---
language:
- en
- grt
tags:
- embeddings
- bilingual
- garo
- low-resource
license: cc-by-sa-4.0
datasets:
- private
model-index:
- name: GaroVec v1.0
  results: []
---

# GaroVec v1.0 — Hybrid English↔Garo Embeddings

[![DOI](https://zenodo.org/badge/DOI/10.5281/zenodo.17083589.svg)](https://doi.org/10.5281/zenodo.17083589)

## Overview
**GaroVec v1.0** is the *first publicly documented Latin-script Garo embedding model*.  
It combines:
- **FastText embeddings** (English + Garo)
- **Cross-lingual alignment** using Procrustes rotation
- **Frequency-based bilingual dictionary** for high-confidence word translations

This hybrid design provides both **semantic embeddings** and **direct dictionary lookups**, making it useful for cross-lingual tasks like translation support, lexicon building, and low-resource NLP research.

---

## Training
- **Data size**: ~2,500 English ↔ Garo parallel sentences  
  (synthetic English generated with open models, manually translated by native Garo speakers)  
- **Method**:
  - FastText skipgram (300-dimensional vectors, char n-grams 3–6, 25 epochs)
  - Linear alignment (Procrustes) between English and Garo vector spaces
  - Frequency-based dictionary extracted from the parallel corpus
- **Artifacts**:
  - `garovec_garo.bin` — Garo FastText embeddings
  - `garovec_english.bin` — English FastText embeddings
  - `garovec_alignment_matrix.npy` — alignment matrix
  - `garovec_model.pkl` — final hybrid model with dictionary + embeddings

---

## Usage

```python
import pickle
import fasttext
import numpy as np

# Load hybrid model data
with open("garovec_model.pkl", "rb") as f:
    garovec_data = pickle.load(f)

# Load embeddings
garo_model = fasttext.load_model("garovec_garo.bin")
english_model = fasttext.load_model("garovec_english.bin")
W = np.load("garovec_alignment_matrix.npy")
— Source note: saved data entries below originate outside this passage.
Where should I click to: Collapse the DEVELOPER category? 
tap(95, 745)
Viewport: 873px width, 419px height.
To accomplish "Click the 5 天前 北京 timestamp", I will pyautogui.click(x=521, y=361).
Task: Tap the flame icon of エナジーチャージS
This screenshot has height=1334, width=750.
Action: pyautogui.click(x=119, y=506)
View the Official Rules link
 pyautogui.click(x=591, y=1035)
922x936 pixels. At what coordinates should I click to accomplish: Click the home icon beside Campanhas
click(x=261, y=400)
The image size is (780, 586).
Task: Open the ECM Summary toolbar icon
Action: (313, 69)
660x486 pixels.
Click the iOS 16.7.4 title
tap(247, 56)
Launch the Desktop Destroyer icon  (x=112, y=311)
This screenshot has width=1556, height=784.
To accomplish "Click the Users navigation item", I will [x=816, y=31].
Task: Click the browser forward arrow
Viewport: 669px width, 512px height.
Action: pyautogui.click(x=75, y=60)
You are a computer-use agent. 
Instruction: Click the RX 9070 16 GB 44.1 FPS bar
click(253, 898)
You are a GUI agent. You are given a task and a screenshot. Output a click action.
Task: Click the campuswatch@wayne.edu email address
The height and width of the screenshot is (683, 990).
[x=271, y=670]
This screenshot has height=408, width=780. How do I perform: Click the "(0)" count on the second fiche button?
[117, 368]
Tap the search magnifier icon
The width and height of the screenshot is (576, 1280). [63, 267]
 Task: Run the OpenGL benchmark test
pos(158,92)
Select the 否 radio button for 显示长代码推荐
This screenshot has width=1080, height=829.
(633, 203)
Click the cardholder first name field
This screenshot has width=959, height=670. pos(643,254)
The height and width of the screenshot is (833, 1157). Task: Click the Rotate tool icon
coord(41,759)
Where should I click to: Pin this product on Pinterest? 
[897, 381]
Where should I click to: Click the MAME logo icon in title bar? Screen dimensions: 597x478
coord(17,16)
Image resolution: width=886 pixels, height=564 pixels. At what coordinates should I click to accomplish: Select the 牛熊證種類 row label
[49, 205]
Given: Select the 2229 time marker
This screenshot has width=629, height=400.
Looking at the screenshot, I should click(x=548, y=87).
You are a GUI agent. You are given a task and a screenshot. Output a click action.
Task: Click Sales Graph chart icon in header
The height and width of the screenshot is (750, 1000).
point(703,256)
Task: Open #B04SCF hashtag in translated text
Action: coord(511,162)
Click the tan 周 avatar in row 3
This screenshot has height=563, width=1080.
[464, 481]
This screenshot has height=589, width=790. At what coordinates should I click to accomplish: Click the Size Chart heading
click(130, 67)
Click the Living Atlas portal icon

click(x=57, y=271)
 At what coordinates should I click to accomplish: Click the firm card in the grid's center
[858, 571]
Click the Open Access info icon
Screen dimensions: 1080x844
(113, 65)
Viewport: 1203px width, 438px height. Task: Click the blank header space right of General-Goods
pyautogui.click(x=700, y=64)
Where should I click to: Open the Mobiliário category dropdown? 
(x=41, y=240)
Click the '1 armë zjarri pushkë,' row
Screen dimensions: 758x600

# Example: get nearest Garo words for English word
vec = english_model.get_word_vector("love")
aligned_vec = vec @ W
candidates = [garo_model.get_word_vector(w) for w in garo_model.words[:100]]
```

---

## Limitations
- Trained on a **small parallel dataset** (~2.5k sentences).  
- Optimized for **demonstrations, lexicon building, and low-resource NLP exploration**.  
- Future versions will incorporate more data and advanced techniques for broader coverage. 

---

## License
- **Model weights & code**: CC-BY-SA 4.0  
- **Training data**: private, not released

---

## Citation
If you use **GaroVec v1.0**, please cite:

```
MWire Labs. 2025. GaroVec v1.0 — Hybrid English↔Garo Embeddings. Hugging Face.
```
---

## Acknowledgements
Built by **MWire Labs** with contributions from native Garo speakers.  
This release is part of the **NEODAC project** (Northeast India Domain-Adapted Corpus).